Perfect Fit

Law student Kristen Smith finds community, opportunities thanks to scholarship


Kristen Smith, a native of Louisville, Kentucky, can enumerate many ways Vanderbilt Law School helped prepare her to thrive personally and professionally. As a self-described “Type A” personality, though, she says one stands out.

“During my time at Vanderbilt, I learned that I do not have to be perfect to be successful,” she said. “Coming to this realization has been a process, but it has also been really freeing. I am a lot more confident in myself and am willing to take risks.”

While the school helped her grow in this important way, Smith, who will graduate in 2023, also makes imperfection look pretty extraordinary. As an undergraduate, she majored in political science at the University of Kentucky. After finishing her bachelor’s degree a semester early, she interned with a lobbying firm where, she said, “the intersectionality between the government and legal fields underscored my interest in law school.”

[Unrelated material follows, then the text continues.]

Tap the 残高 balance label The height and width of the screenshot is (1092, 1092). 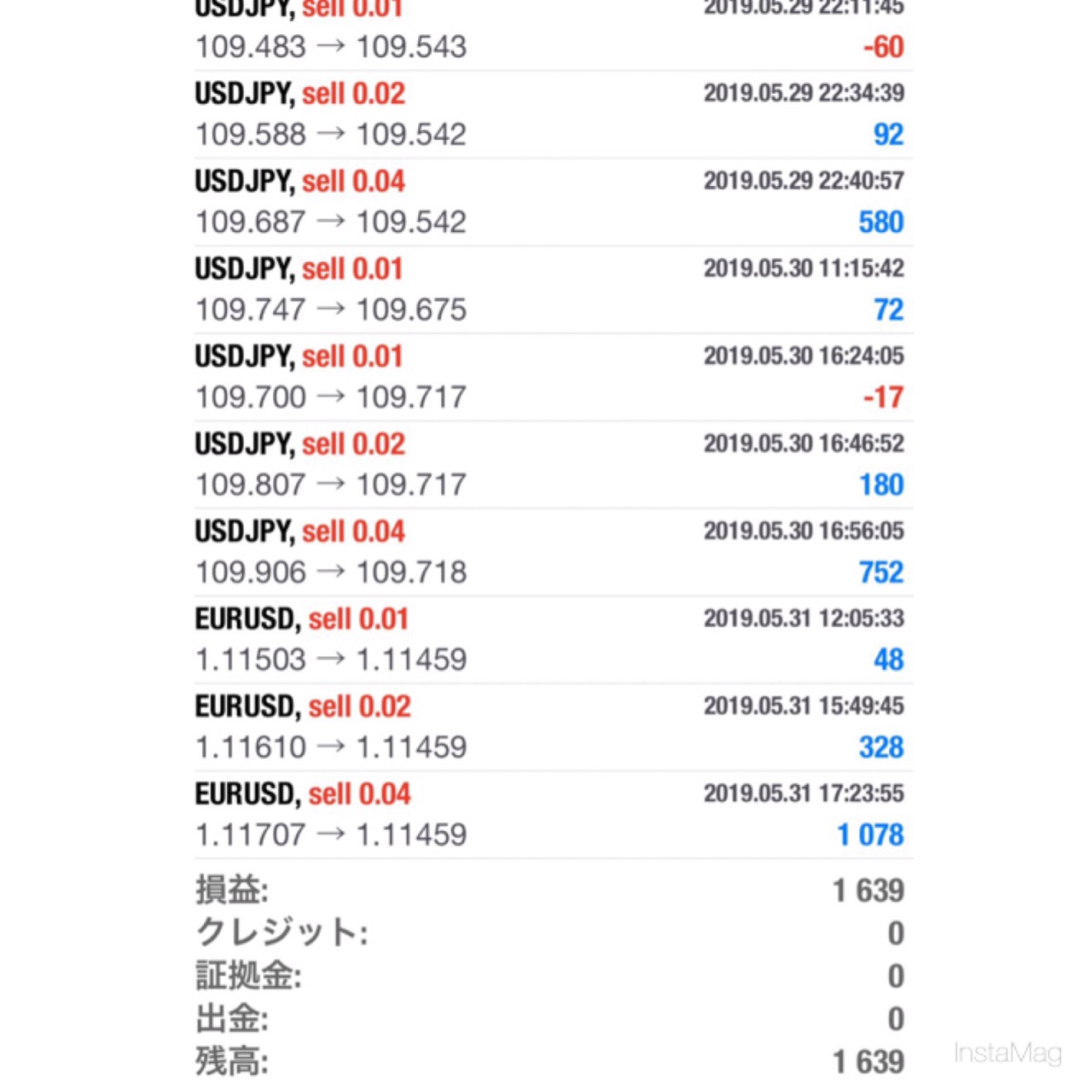click(232, 1061)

Smith was drawn to Vanderbilt because the alumni she spoke with “talked about how fondly they thought of their law school experience—which isn’t always the case. Law school is inherently competitive, and the fact that Vanderbilt does not breed or promote that sense of competition is really important.”

When she learned she would receive the Weldon Wilson Scholarship, her decision was clear. “I am grateful to receive such a meaningful scholarship that allows me to attend a school that has been such a perfect fit for me,” Smith said.

In addition to her classwork, Smith is vice president of the Vanderbilt Bar Association and a member of Journal of Entertainment and Technology Law, and she participated in both the 1L Mock Trial Competition and the 2L Moot Court Competition.

"I am grateful to receive such a meaningful scholarship that allows me to attend a school that has been such a perfect fit for me."

Smith spent this past summer as an associate with King & Spalding LLP in Chicago and has accepted an offer to join the firm after graduation. She will be working with the firm’s renowned Special Matters and Government Investigations group, which handles matters such as white-collar defense and antitrust violations.

“It is very impactful, sensitive work with societal implications and true human connection,” Smith said.

The division is led by Zach Fardon, BA’88, JD’92, who also is managing partner of the firm’s Chicago office. Smith looks forward to working with Fardon, who is a current member of the Vanderbilt Law School Board of Advisors, because he imbues the division with the same supportive culture found at Vanderbilt and because of his professional background, which includes time as a United States attorney.

“I really value the fact that people with this profound level of experience will be my mentors,” Smith said.

As she approaches the end of her time at Vanderbilt, Smith finds herself echoing the alumni she spoke with as a recruit. “I’m excited to move to Chicago and start my career,” she said, “but I am also really sad to leave law school.

“I don’t think this is the same experience shared by people at other schools,” she added. “The fact that my friends and I feel this way is a testament to the community at Vanderbilt Law School.”